An unwavering interrogation of colonialism and policy, love and loss, hypocrisy and resistance, My Pisces Heart demands meaningful conversation on not only the ways in which we live with our histories, but also how they live through us—urging an honest dialogue on why the West continues to grapple with its past, and visualize its future.

Notes on Her Color

A Novel

Finalist for the Vulgar Geniuses Award

Florida kitsch swirls together with magical realism in this glittering debut novel about a young Black and Indigenous woman who learns to change the color of her skin


Gabrielle has always had a complicated relationship with her mother Tallulah, one marked by intimacy and resilience in the face of a volatile patriarch. Everything in their home has been bleached a cold white—from the cupboards filled with sheets and crockery to the food and spices Tallulah cooks with. Even Gabrielle, who inherited the ability to change the color of her skin from her mother, is told to pass into white if she doesn’t want to upset her father.

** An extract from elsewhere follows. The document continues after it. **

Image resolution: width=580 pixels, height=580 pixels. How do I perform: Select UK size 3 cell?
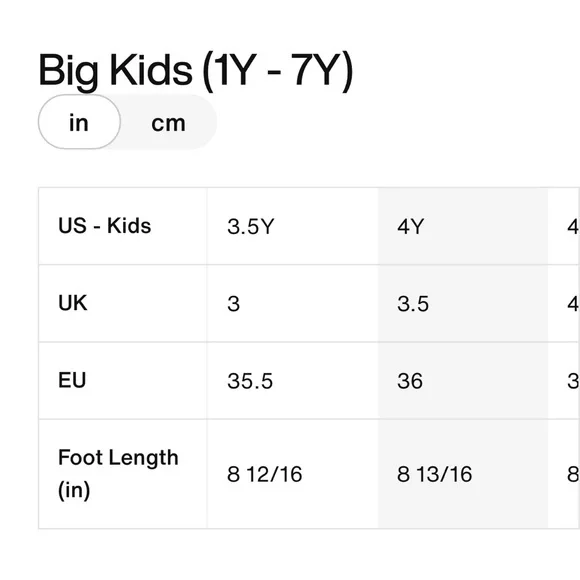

But this vital mother-daughter bond implodes when Tallulah is hospitalized for a mental health crisis. Separated from her mother for the first time in her life, Gabrielle must learn to control the temperamental shifts in her color on her own.

Meanwhile, Gabrielle is spending a year after high school focusing on her piano lessons, an extracurricular her father is sure will make her a more appealing candidate for pre med programs. Her instructor, a queer, dark-skinned woman named Dominique, seems to encapsulate everything Gabrielle is missing in her life—creativity, confidence, and perhaps most importantly, a nurturing sense of love.

Following a young woman looking for a world beyond her family’s carefully -coded existence, Notes on Her Color is a lushly written and haunting tale that shows how love, in its best sense, can be a liberating force from destructive origins.